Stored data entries
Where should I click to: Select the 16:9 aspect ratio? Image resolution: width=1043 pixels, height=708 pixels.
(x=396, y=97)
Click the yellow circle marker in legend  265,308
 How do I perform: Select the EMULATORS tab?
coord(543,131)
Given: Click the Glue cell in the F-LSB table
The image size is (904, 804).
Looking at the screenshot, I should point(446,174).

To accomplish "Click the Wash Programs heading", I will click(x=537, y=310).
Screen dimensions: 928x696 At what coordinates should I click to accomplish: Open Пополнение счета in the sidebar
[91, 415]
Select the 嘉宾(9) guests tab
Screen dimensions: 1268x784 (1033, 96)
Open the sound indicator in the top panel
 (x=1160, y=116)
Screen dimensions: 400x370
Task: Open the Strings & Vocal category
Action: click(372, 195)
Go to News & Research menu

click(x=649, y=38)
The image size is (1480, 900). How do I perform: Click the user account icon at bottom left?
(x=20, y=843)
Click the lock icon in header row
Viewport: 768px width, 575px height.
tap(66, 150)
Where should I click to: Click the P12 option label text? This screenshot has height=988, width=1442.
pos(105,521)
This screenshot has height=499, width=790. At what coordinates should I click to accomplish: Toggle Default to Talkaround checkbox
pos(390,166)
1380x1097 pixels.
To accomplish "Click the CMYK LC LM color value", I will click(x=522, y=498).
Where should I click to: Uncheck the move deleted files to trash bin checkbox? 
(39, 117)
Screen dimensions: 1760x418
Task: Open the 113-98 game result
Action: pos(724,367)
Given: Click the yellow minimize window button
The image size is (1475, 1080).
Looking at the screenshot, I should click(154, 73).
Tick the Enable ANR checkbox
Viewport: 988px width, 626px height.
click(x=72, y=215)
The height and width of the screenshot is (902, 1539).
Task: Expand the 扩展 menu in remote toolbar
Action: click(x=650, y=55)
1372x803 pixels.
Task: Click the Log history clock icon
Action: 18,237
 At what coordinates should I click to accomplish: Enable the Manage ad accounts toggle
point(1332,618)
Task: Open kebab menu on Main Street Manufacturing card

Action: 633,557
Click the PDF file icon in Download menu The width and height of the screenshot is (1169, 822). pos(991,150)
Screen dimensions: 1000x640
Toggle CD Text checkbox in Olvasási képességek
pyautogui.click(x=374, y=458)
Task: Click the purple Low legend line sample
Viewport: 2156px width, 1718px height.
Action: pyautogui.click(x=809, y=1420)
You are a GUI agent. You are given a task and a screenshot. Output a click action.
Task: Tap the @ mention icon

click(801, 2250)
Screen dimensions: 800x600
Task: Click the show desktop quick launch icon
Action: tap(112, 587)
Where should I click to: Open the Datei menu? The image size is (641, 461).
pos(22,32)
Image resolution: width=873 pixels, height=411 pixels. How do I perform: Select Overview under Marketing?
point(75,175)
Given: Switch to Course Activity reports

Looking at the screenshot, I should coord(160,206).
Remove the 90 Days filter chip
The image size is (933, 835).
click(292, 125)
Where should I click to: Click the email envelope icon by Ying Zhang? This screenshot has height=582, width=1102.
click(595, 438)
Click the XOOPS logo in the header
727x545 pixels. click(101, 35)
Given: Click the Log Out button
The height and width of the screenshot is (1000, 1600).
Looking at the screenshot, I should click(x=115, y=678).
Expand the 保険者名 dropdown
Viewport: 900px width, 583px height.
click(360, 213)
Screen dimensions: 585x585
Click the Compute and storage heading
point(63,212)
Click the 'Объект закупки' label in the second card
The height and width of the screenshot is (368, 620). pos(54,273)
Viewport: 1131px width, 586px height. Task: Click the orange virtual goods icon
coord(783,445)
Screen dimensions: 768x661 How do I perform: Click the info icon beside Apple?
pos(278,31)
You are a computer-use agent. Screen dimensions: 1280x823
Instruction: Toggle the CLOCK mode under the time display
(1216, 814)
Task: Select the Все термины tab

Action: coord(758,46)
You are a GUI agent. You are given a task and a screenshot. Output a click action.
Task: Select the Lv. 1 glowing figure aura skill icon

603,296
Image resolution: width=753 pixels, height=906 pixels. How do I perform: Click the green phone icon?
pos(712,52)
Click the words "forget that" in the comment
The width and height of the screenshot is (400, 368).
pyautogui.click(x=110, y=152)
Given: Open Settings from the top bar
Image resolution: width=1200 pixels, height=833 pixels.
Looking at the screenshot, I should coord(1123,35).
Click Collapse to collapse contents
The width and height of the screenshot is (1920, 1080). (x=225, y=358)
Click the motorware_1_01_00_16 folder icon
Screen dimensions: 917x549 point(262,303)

▸ **PROBLEM REQUIREMENTS**
Give exactly, and nothing besides, the lines from the one in which "Screen dimensions: 768x661" occurs through the end of the records.

▸ **SOLUTION TO THE EXERCISE**
Screen dimensions: 768x661 How do I perform: Click the info icon beside Apple?
pos(278,31)
You are a computer-use agent. Screen dimensions: 1280x823
Instruction: Toggle the CLOCK mode under the time display
(1216, 814)
Task: Select the Все термины tab

Action: coord(758,46)
You are a GUI agent. You are given a task and a screenshot. Output a click action.
Task: Select the Lv. 1 glowing figure aura skill icon

603,296
Image resolution: width=753 pixels, height=906 pixels. How do I perform: Click the green phone icon?
pos(712,52)
Click the words "forget that" in the comment
The width and height of the screenshot is (400, 368).
pyautogui.click(x=110, y=152)
Given: Open Settings from the top bar
Image resolution: width=1200 pixels, height=833 pixels.
Looking at the screenshot, I should coord(1123,35).
Click Collapse to collapse contents
The width and height of the screenshot is (1920, 1080). (x=225, y=358)
Click the motorware_1_01_00_16 folder icon
Screen dimensions: 917x549 point(262,303)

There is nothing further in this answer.